E depois tinha comigo a lembrança daquele dia no corredor, eu e Vegeta. Começava a tremer, ficava com a garganta seca, um calor estúpido viajava da barriga até à cara, ficava toda vermelha e não sabia o que fazer com as mãos. Esquecia de pronto o episódio, a bem da minha sanidade mental.

Yamucha tentara a reconciliação, claro. Havia-o feito de todas as vezes que me enganara com os seus namoricos de ocasião. Mas, desta vez, não havia volta. Nunca o cheguei a receber, não queria amolecer e cair no mesmo erro de sempre. Começava a gostar demasiado do ambiente refrescante fora da piscina.

Numa ocasião tinha aparecido com um ramo gigantesco de rosas vermelhas, assim me contara a minha mãe. Vinha contrito, vestido de um imaculado branco, garboso como um príncipe, acrescentara a querida da minha mãe. Até Puar vinha bonito, com um lacinho branco no pescoço. Ignorei as observações da senhora Brief, mandei-a dizer a Yamucha que retirasse com o ramo de rosas, que estava tudo definitivamente terminado entre nós.

O acontecimento no corredor também pesava na minha decisão, sabia-o. Era um segredo nosso, meu e de Vegeta. Nunca o revelaria e o saiya-jin certamente também não o faria. Depois desse dia, nunca mais lhe tinha posto a vista em cima. Enclausurara-se novamente na nave, treinando como um louco.

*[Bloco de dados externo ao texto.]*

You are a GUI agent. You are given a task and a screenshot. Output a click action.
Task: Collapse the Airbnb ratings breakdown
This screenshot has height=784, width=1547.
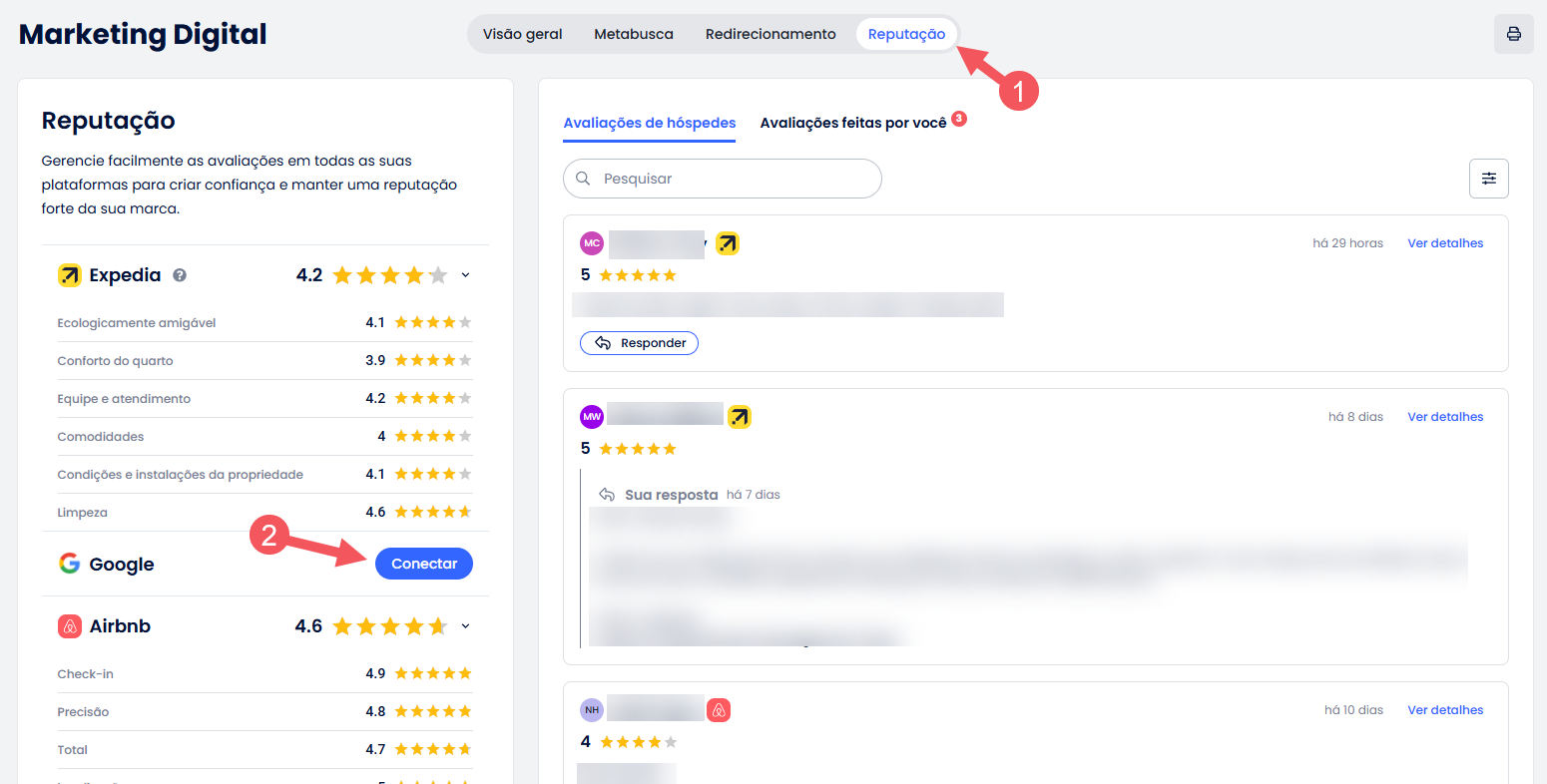[x=465, y=626]
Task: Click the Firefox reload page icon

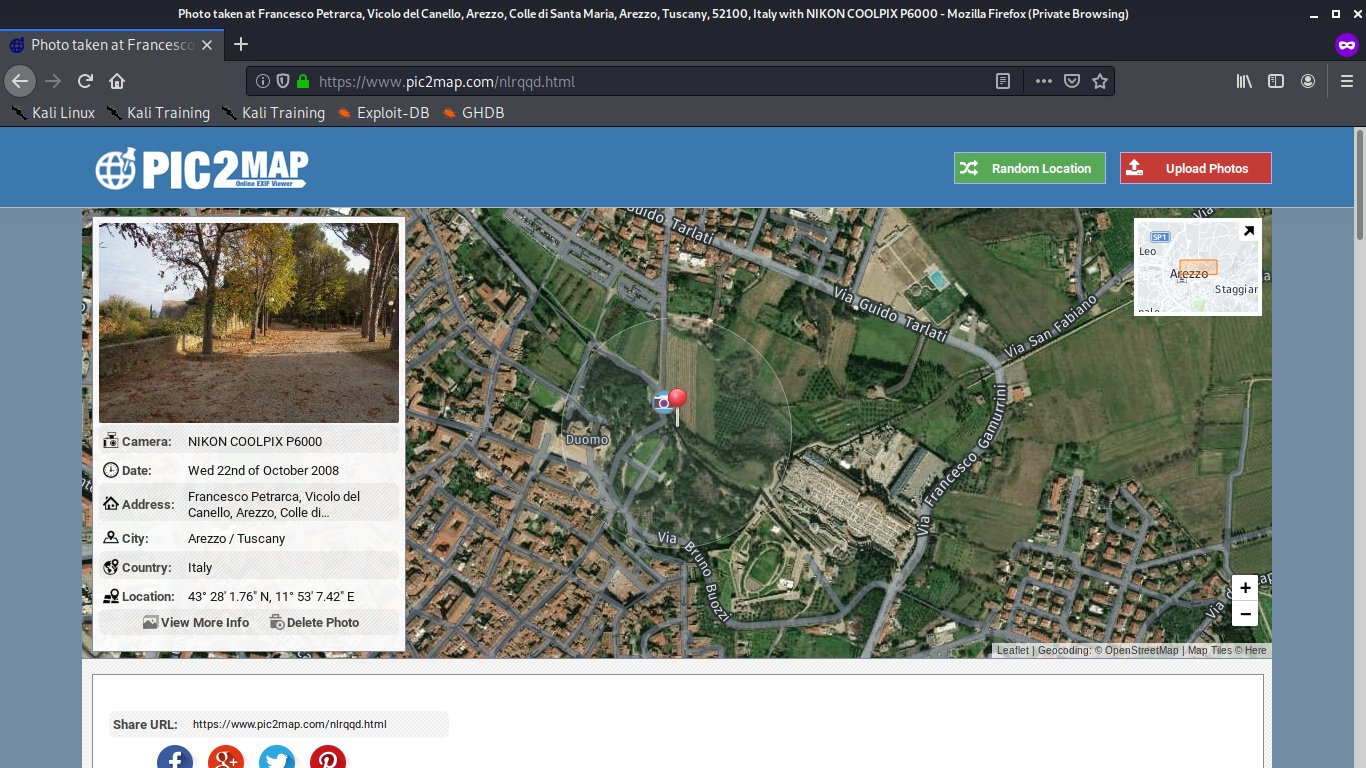Action: (86, 82)
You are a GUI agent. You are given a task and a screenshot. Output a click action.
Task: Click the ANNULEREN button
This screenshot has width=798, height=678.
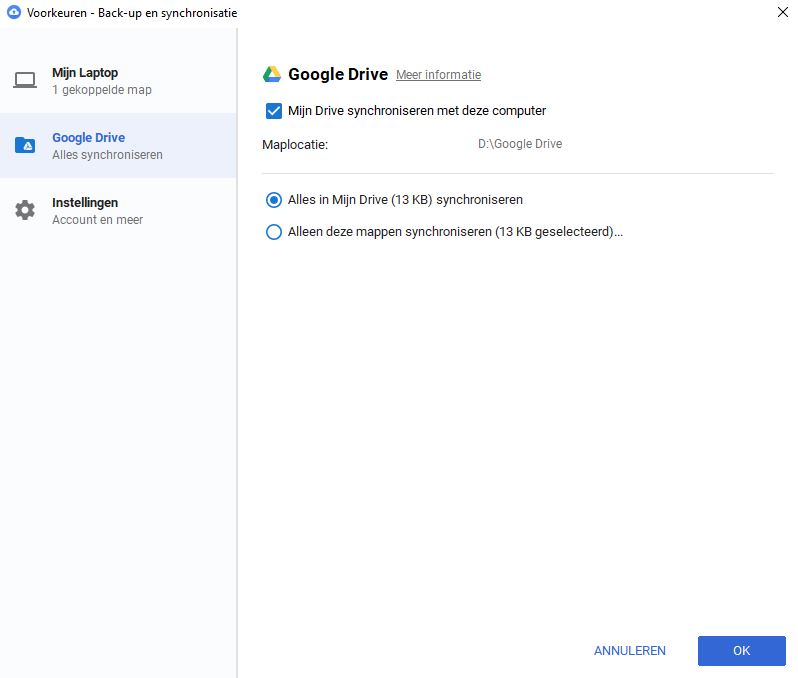pos(629,651)
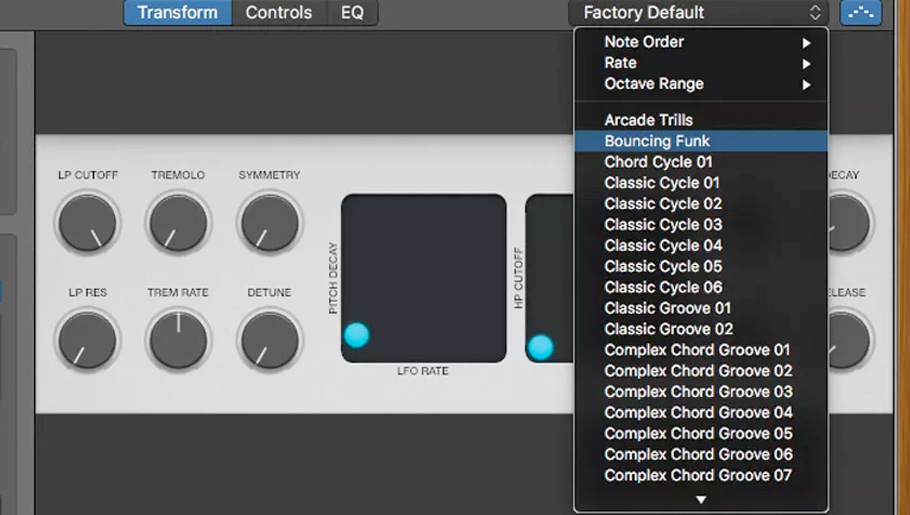This screenshot has height=515, width=910.
Task: Click the TREMOLO knob
Action: click(178, 222)
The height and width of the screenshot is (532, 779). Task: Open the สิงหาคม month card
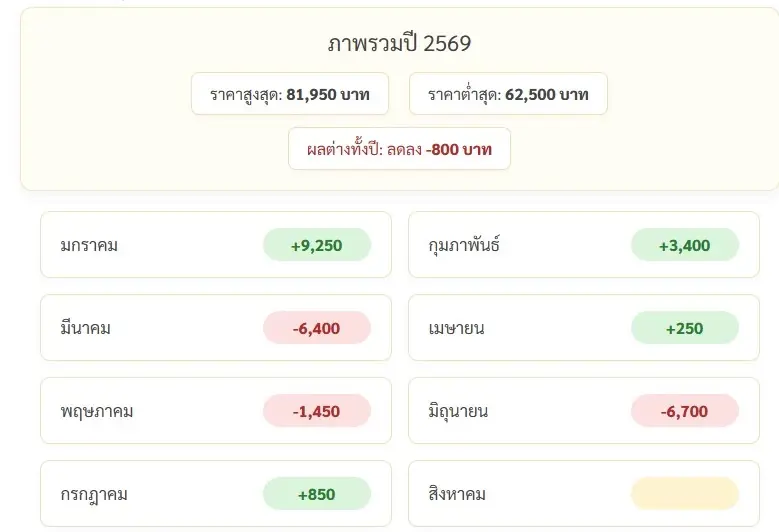tap(584, 493)
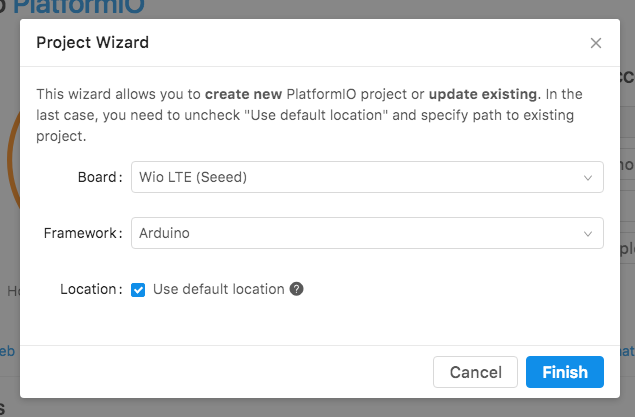Cancel the Project Wizard

(475, 372)
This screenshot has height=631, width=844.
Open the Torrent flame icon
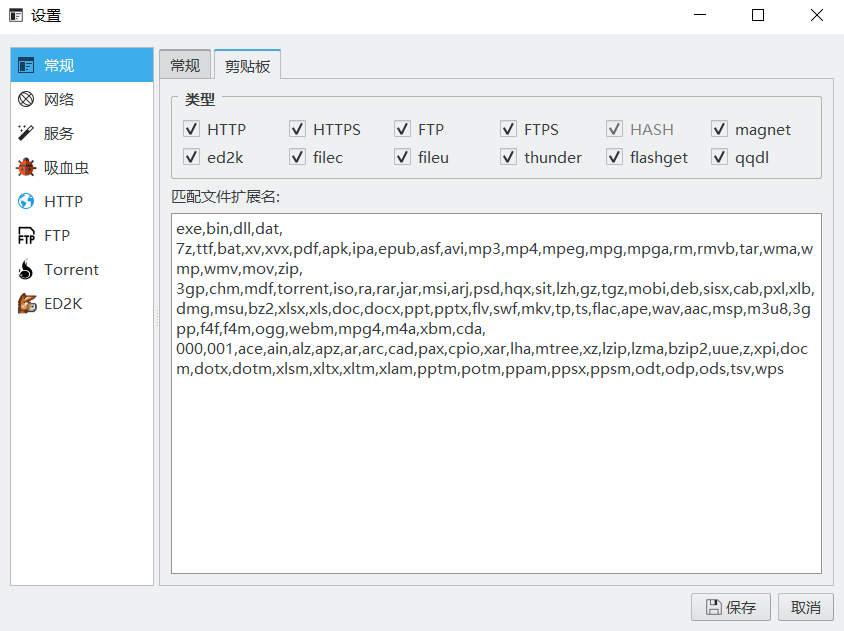tap(27, 269)

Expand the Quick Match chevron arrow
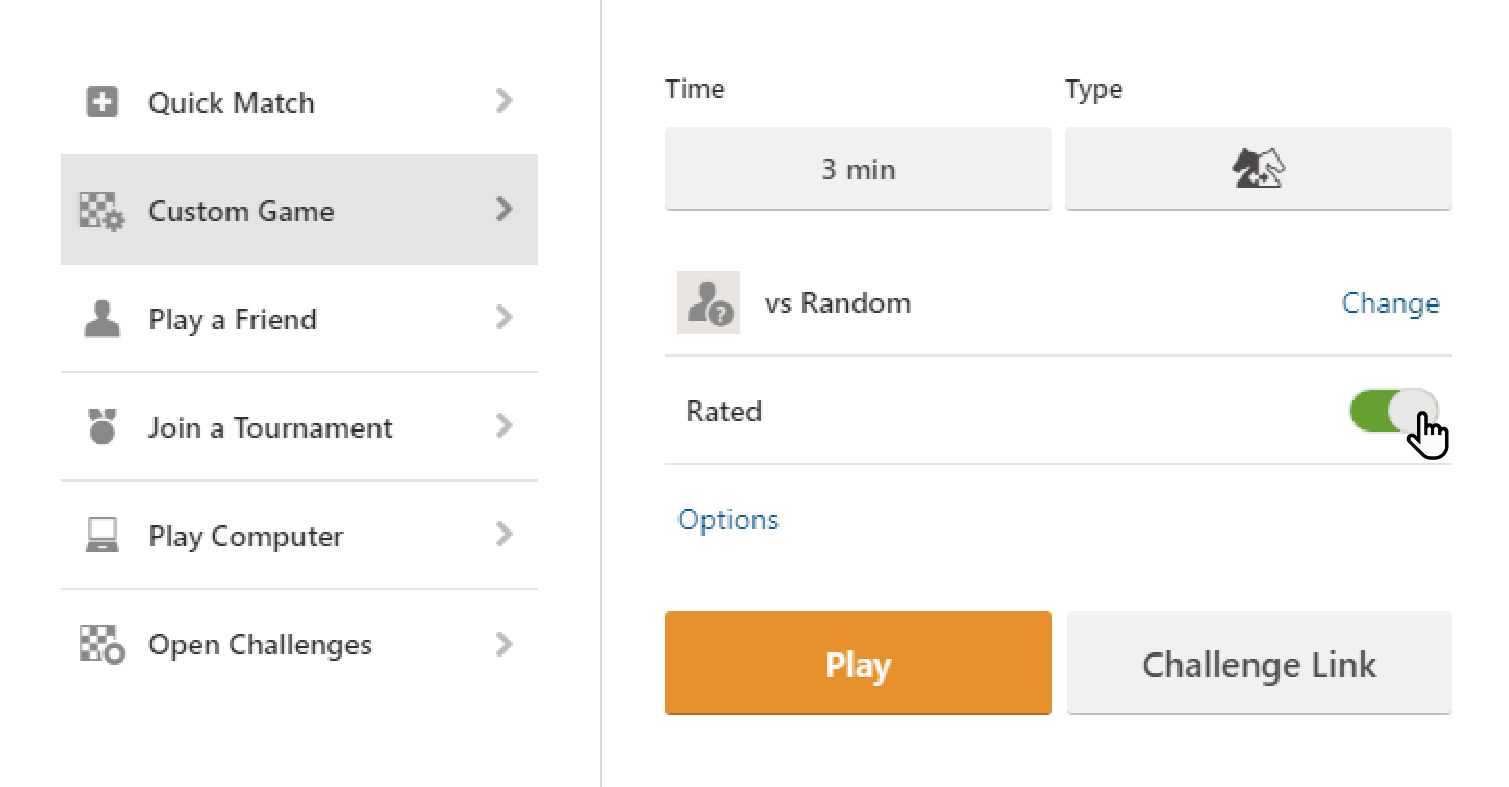click(x=504, y=101)
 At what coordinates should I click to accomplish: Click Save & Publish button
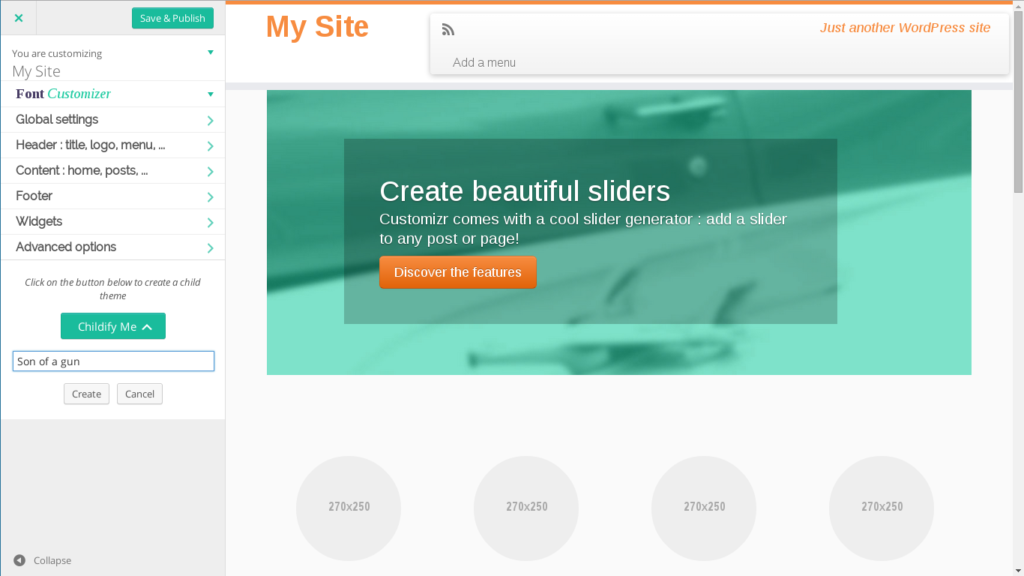(x=172, y=18)
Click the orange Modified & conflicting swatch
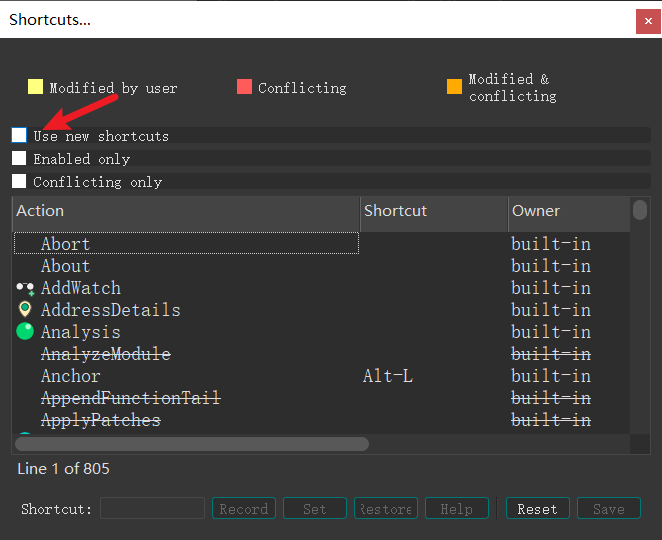Viewport: 662px width, 540px height. tap(455, 87)
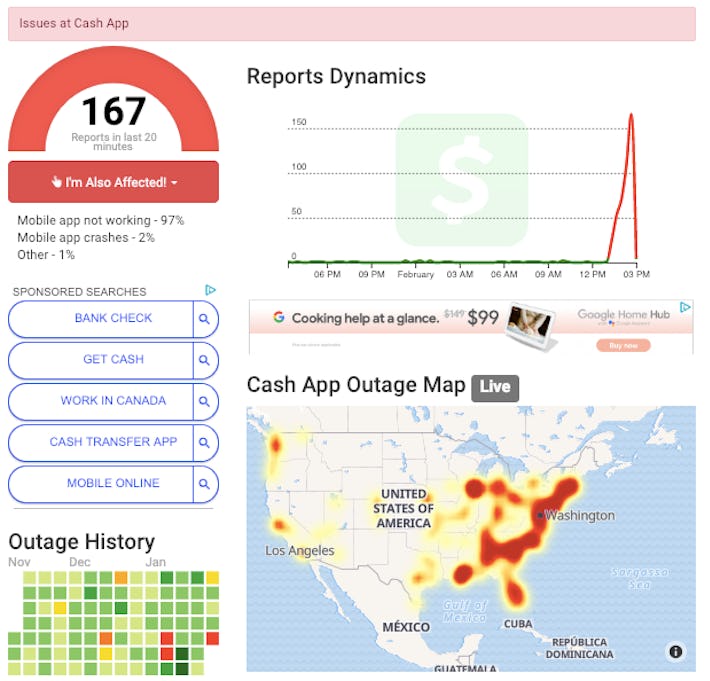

Pedira ao meu pai que me deixasse integrar a equipa que tratava dos protótipos que a Capsule Corporation estava a desenvolver. O Dr. Brief aceitou a proposta com naturalidade. Pensou que o fazia para afogar a mágoa de ter acabado o namoro com Yamucha. Certamente que a senhora Brief se intrometera no assunto e convencera o meu pai dessa verdade. Deixei-o acreditar nisso. O que eu queria mesmo era ocupar os meus dias e fazer algo de produtivo. Em parte, talvez a minha mãe tivesse razão, precisava de um pretexto para não andar a pensar sempre no mesmo. Não em Yamucha, mas em Vegeta e no cheiro do suor dele...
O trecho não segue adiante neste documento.